Tahu dengan kedua karakter putrinya, Felix tidak ingin suasana makan malam menjadi rusak. Pria itu berdeham, lalu mencoba mengalihkan pembicaraan. “Bagaimana keadaan kakimu, Soa?”
Soa tersadar, lalu memandang muka ayahnya. “Aku merasa lebih baik setelah ibu memijatnya.”
Pria itu tersengguk-sengguk. “Lain kali lebih berhati-hatilah,” nasehat Felix.
Soa tersenyum, membalas lagi dengan anggukan penuh keyakinan.
“Ayah sangat senang kita bisa lengkap seperti ini,” Felix melanjutkan. “Ayah dengar restoran semakin mengalami peningkatan, Ayah berharap itu membuat keluarga kita semakin kompak.
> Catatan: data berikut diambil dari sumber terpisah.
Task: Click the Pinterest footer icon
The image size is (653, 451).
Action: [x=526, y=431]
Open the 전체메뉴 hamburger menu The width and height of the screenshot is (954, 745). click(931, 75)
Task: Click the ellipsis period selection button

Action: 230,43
Dan khususnya Soa, Gensi, kalian sudah semakin dewasa, Ayah ingin kalian bisa rukun dan tidak bersikap kekanak-kanakan lagi. Jangan selalu bertengkar.”
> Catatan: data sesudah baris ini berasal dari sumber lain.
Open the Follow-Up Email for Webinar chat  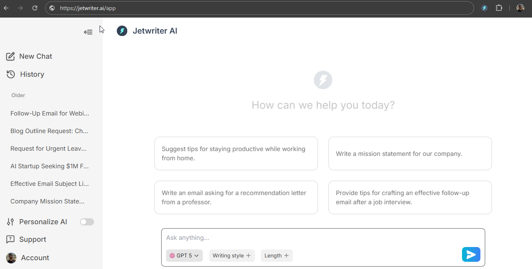pos(50,114)
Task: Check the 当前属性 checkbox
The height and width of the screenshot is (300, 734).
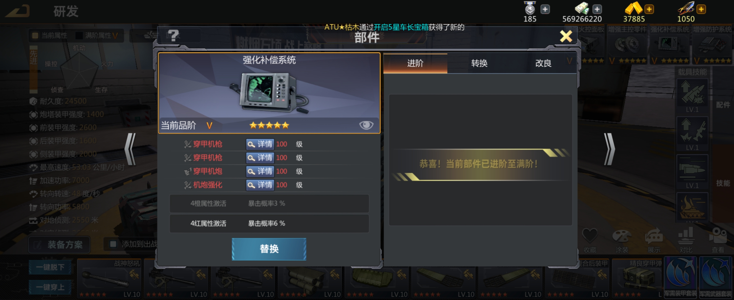Action: pyautogui.click(x=35, y=36)
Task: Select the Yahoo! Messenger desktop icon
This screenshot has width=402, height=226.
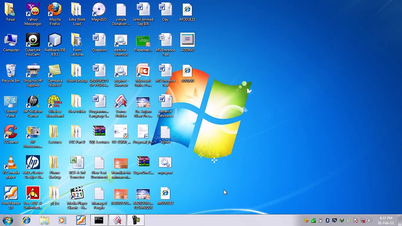Action: 33,14
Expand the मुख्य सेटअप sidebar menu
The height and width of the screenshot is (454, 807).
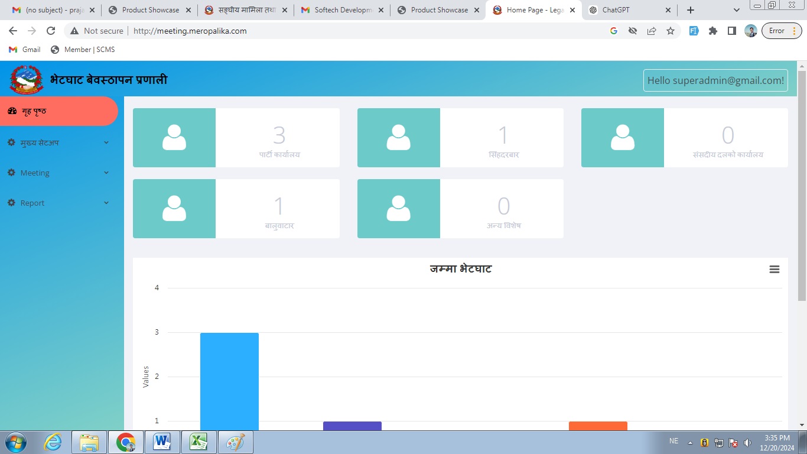click(58, 142)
“Aku tidak akan terpancing jika Soa tidak memulai, Ayah,” ujar Gensi terkesan mengadu.
Soa tidak mau kalah. “Hanya anak kecil yang mudah terpancing.”
Karen geleng-geleng kepala melihat perangai keduanya. Sebelum sorot saling melotot dari putri-putrinya itu pecah menjadi pertikaian yang lebih buruk. Karen pun akhirnya ikut menengahi, “Sudahlah, jangan rusak makan malam ini. Ayo, bagaimana kalau kita makan sekarang?”
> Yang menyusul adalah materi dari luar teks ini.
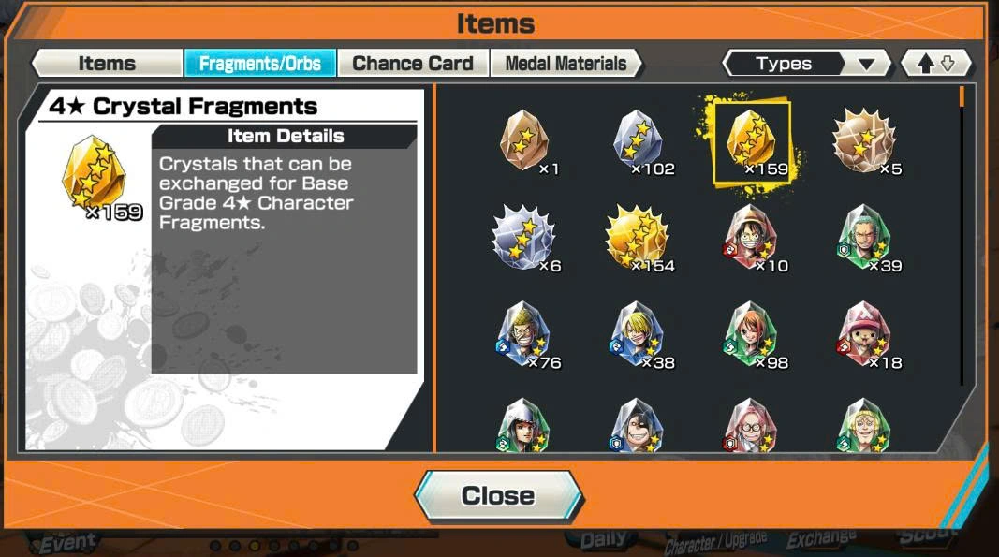Select Nami character fragment x98
Image resolution: width=999 pixels, height=557 pixels.
(751, 336)
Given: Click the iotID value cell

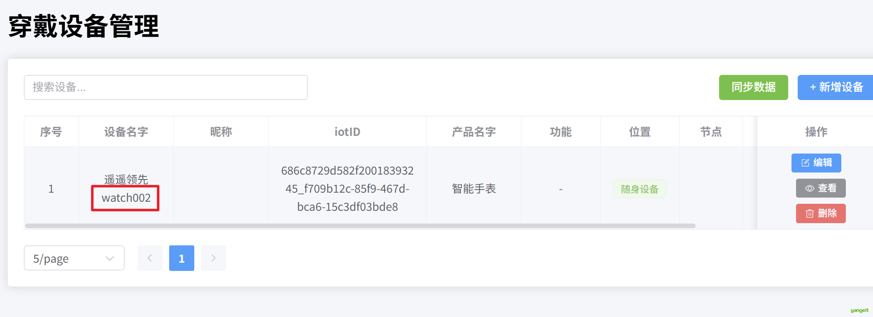Looking at the screenshot, I should click(x=347, y=189).

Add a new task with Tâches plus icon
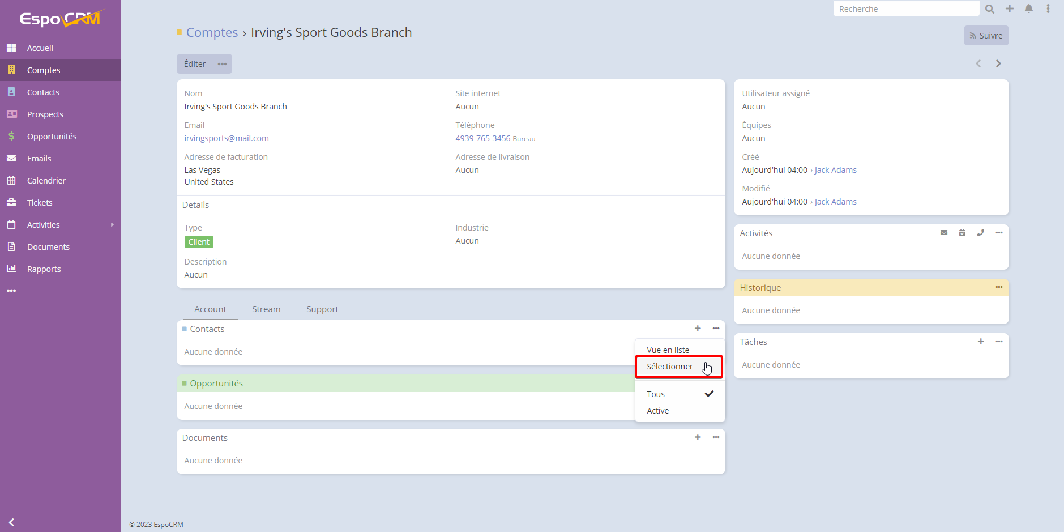[x=981, y=342]
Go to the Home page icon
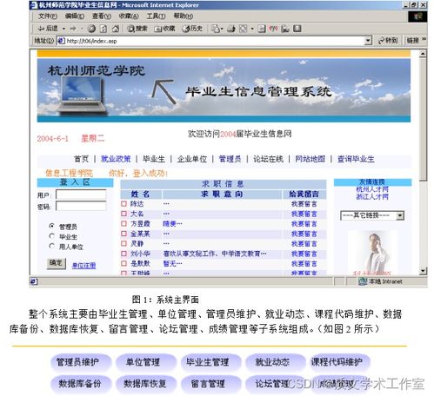This screenshot has height=396, width=434. (115, 29)
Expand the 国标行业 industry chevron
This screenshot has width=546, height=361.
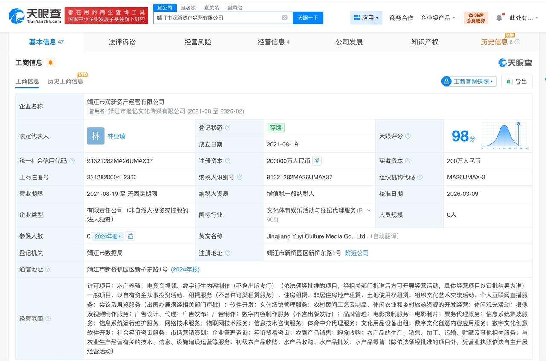click(369, 210)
Suara kecil Ken menyahut penuh semangat. “Aku setuju...,” jawabnya sambil mengangkat kedua tangan. Dan pada akhirnya Polah polos darinyalah yang mampu membangun kehangatan di antara mereka.
Sebetulnya Soa ingin sekali bisa membicarakan tentang ide soal Bibi Molly kepada ayahnya di tengah makan malam mereka. Akan tetapi, keraguan di dalam hatinya tiba-tiba menggema, karena suasana saat itu ia dapati begitu istimewa.
Soa amati situasinya betul-betul. Edzard yang guyonannya terbiasa gagal lucu, malam itu menjadi sumber tawa mereka. Sesekali bahkan bisa membuat ia dan Gensi saling berbalas canda tanpa bumbu amarah.
Ayahnya yang sudah cukup lama terlihat kelelahan karena persoalan hutang, malam itu guratan sendunya tak bisa ditangkap mata. Ibu ikut terbahak-bahak seraya menyuapi Ken bubur jagung buatannya, menjadi penglihatan indah yang sudah lama tidak Soa terima.
Dan teruntuk senyuman Ken, itu adalah hal yang paling berharga bagi Soa setelah bocah itu pernah mengaku ketakutan. Soa tidak ingin mengurangi kebahagiaan malam itu dengan pembicaraan serius. Ia pun akhirnya mengurungkan niatnya, dan memilih menunda pembahasan hingga hari esok.